“Stop him?”

“Ay, or be in such a hurry to return the money? It is no fault of ours if it does come to our hands. And, remember, if it lies with us only a week”—he looked at his son, his face troubled—“only a week, the position is such——”

“No! no!” Clement cried, and for once he spoke preemptorily. “Not for a day, father, not for an hour! And when you have thought it over as I have, when you have had time to think it over, you will see that. You will be the first, the very first, to see that, and to say that we must have no part or share with Bourdillon in this; that if we must go down we will go down with clean hands. To avail ourselves of this money, even for a day, and though it would save the bank twice over, would be to make us accomplices——”

The banker stood up. “Right!” he said firmly. “You are right, lad!” He drew a deep breath, the color returned to his face. He laid his hand on Clement’s shoulder. “You are quite right, my boy, and I wasn’t myself when I said that. You shall have no reason to blush for your father. You are quite right. We will repudiate the transaction from the first. We will have neither art nor part in it. We will return the money the moment it comes into your hands!”

“Thank God, sir, that you see it as I do.”

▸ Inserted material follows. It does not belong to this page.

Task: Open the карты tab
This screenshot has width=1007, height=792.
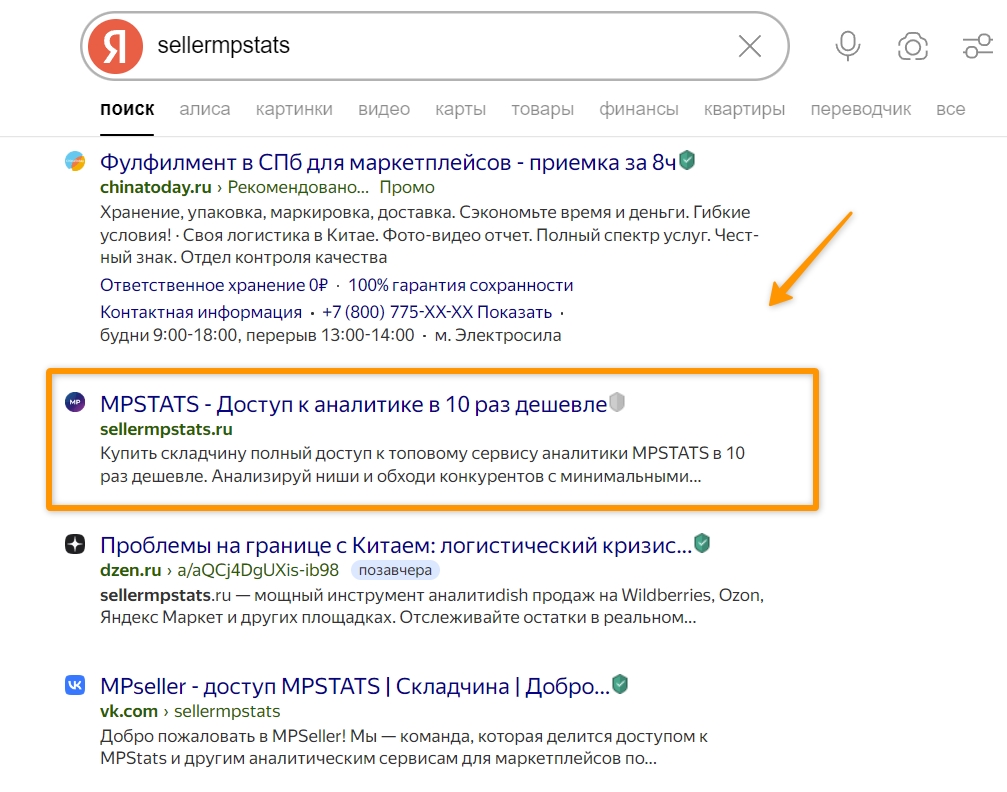Action: tap(460, 109)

“I do, I do! The money shall be paid over at once, though the shutters go up the next hour. And we will fight our battle as we must have fought it if this had never happened.”

“With clean hands, at any rate, sir.”

“Yes, lad, with clean hands.”

“Oh, father, that’s splendid!” Betty cried, and she pressed herself against him. “But as for Clement going, he must be worn out. Could not Mr. Rodd go?”

“Rodd will be of more use to you here,” Clement said. “You will be short-handed as it is.”